Source extract
···

9. Exercise of Convertible Securities and cashless exercise
To exercise a Convertible Security, the Participant must deliver a signed notice of exercise and, subject to a cashless exercise of Convertible Securities (see below), pay the exercise price (if any) to or as directed by the Company, at any time following vesting of the Convertible Security (if subject to vesting conditions) and prior to the expiry date as set out in the invitation or vesting notice.
An invitation may specify that at the time of exercise of the Convertible Securities subject to Board approval at that time, the Participant may elect not to be required to provide payment of the exercise price for the number of Convertible Securities specified in a notice of exercise, but that on exercise of those Convertible Securities the Company will transfer or issue to the Participant that number of Shares equal in value to the positive difference between the Market Value of the Shares at the time of exercise and the exercise price that would otherwise be payable to exercise those Convertible Securities.
Market Value means, at any given date, the volume weighted average price per Share traded on the ASX over the 5 trading days immediately preceding that given date, unless otherwise specified in an invitation.
A Convertible Security may not be exercised unless and until that Convertible Security has vested in accordance with the Plan rules, or such earlier date as set out in the Plan rules.
10. Delivery of Shares on exercise of Convertible Securities
As soon as practicable after the valid exercise of a Convertible Security by a Participant, the Company will issue or cause to be transferred to that Participant the number of Shares to which the Participant is entitled under the Plan rules and issue a substitute certificate for any remaining unexercised Convertible Securities held by that Participant.

···

Supplied data

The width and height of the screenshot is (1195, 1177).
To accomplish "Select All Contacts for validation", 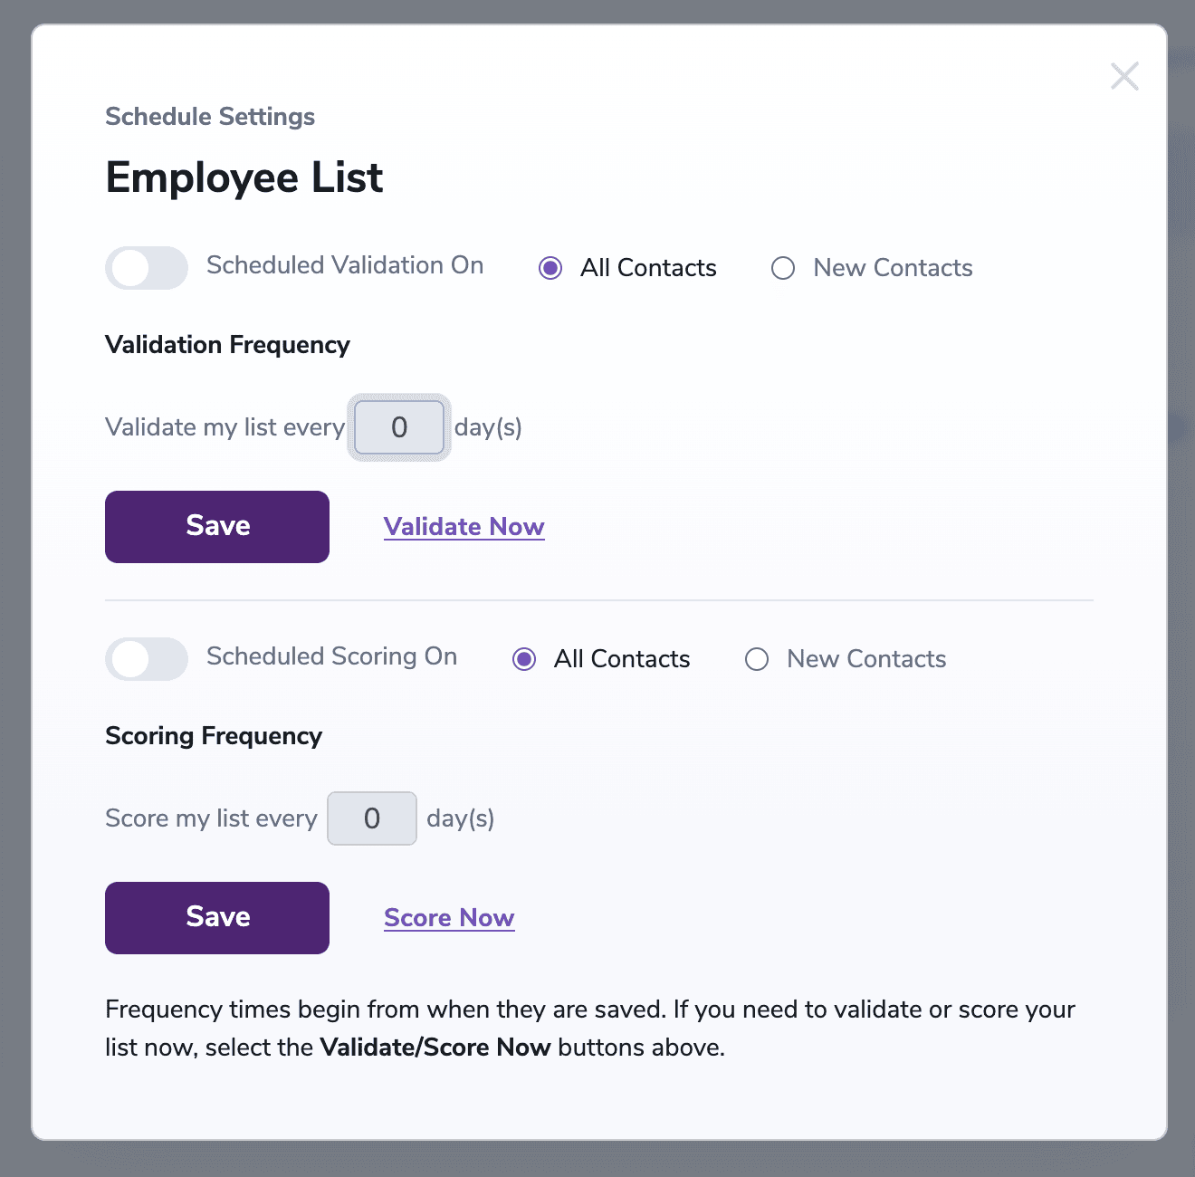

···

What is asked
1. Answer these from the plan rules extract, one line each:
(a) Over how many trading days, and on which exchange, is Market Value calculated unless an invitation says otherwise?
(b) What document must a Participant deliver to exercise a Convertible Security?
(c) After a valid exercise, what does the Company issue for any remaining unexercised Convertible Securities?
2. Using the plan rules extract, explain how a Participant who elects cashless exercise can receive Shares without paying the exercise price.
3. Extend the plan rules extract with a further rule in the same style, starting after its last sentence.

Task-by-task outputs
1.
(a) Over the 5 trading days immediately preceding the given date, on the ASX.
(b) A signed notice of exercise.
(c) A substitute certificate.

2. Under cashless exercise, the Company transfers or issues Shares equal in value to the positive difference between the Market Value of the Shares at the time of exercise and the exercise price that would otherwise be payable. The Participant therefore receives only the value above the exercise price, so no payment is needed.

3.
11. Forfeiture of Convertible Securities
Where a Participant who holds Convertible Securities ceases to be an Eligible Participant or becomes insolvent, all unvested Convertible Securities will automatically be forfeited by the Participant, unless the Board otherwise determines in its discretion to permit some or all of the Convertible Securities to vest.
Where the Board determines that a Participant has acted fraudulently or dishonestly; committed an act which has brought the Company, the Group or any entity within the Group into disrepute; acted negligently or wilfully breached his or her duties to the Group (including breach of any material term of Group policies or codes or conduct of any employment, executive services or consulting agreement or equivalent) the Board may in its discretion deem all or some unvested Convertible Securities held by that Participant to have been forfeited.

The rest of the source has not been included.